Task for the records below: repeat the line containing "Expand the Superior deluxe accordion header" and every line after it, exactly and with nothing else, but leave out the pictures.

Stored entries:
»»
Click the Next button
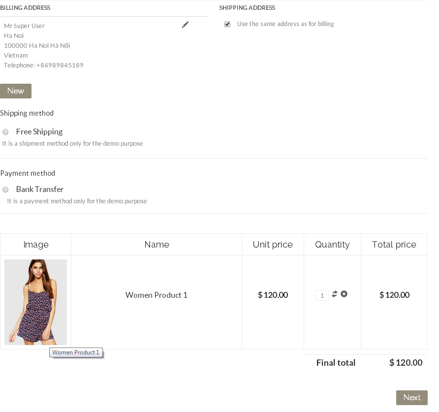Screen dimensions: 439x412 pos(411,398)
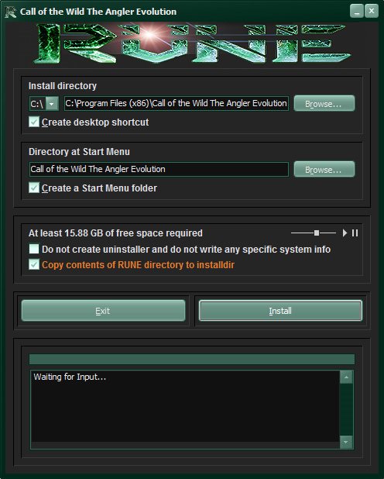
Task: Click the music volume slider handle
Action: [317, 233]
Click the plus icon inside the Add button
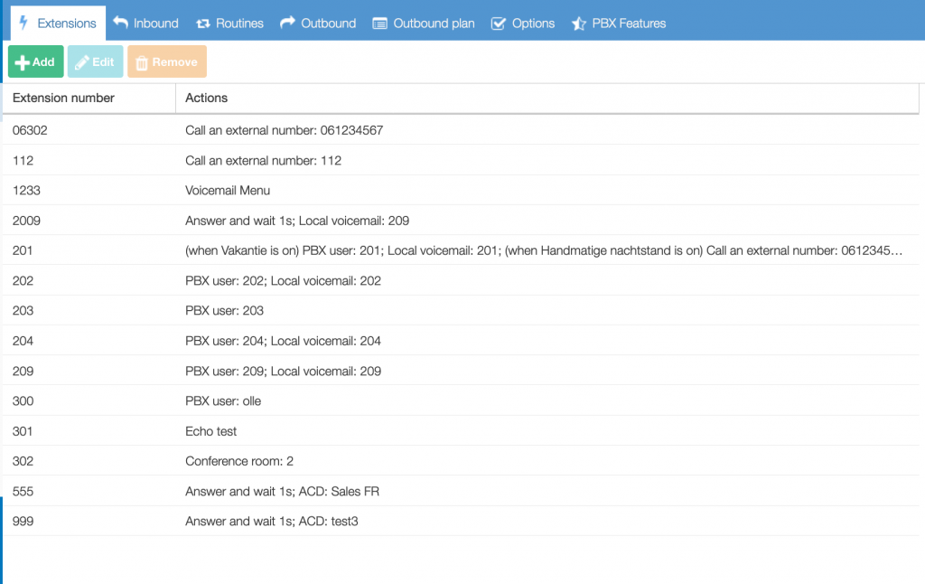Viewport: 925px width, 584px height. pyautogui.click(x=22, y=61)
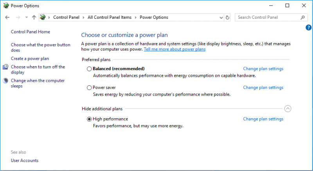Click the back navigation arrow

pos(7,17)

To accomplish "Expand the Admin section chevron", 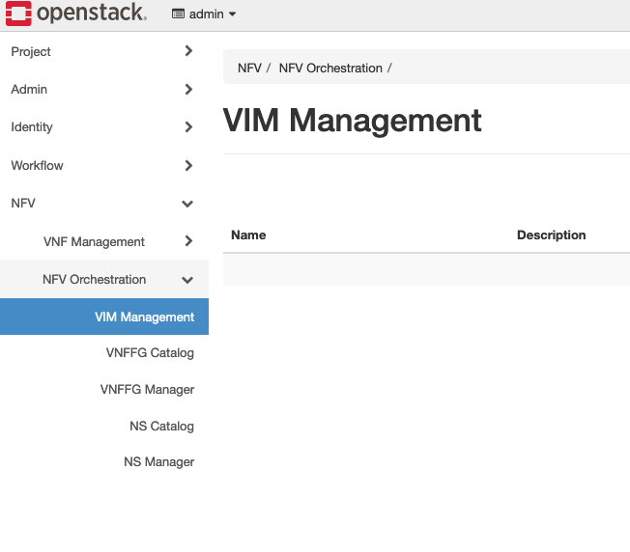I will tap(188, 90).
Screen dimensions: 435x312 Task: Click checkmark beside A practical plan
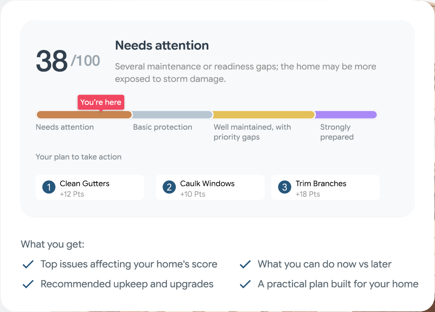tap(245, 284)
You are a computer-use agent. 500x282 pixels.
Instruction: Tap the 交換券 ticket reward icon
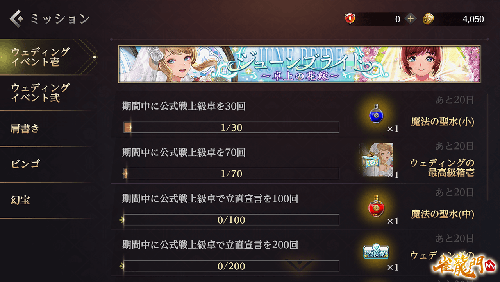376,251
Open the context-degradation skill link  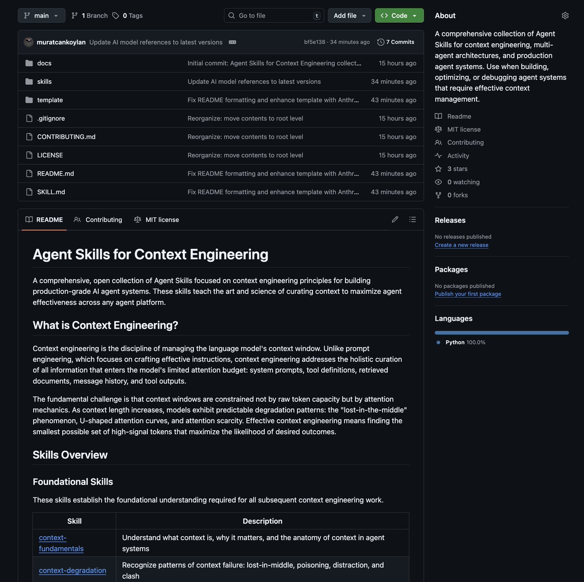pos(73,570)
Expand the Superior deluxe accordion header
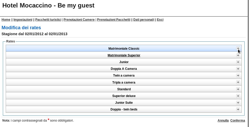Image resolution: width=249 pixels, height=127 pixels. coord(124,96)
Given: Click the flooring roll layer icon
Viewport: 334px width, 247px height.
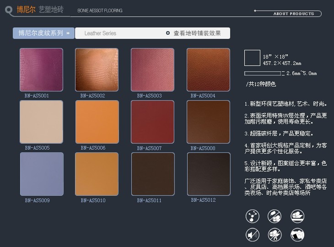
««
FINAL ANSWER
Expand the Superior deluxe accordion header
Image resolution: width=249 pixels, height=127 pixels. coord(124,96)
Given: Click the flooring roll layer icon
Viewport: 334px width, 247px height.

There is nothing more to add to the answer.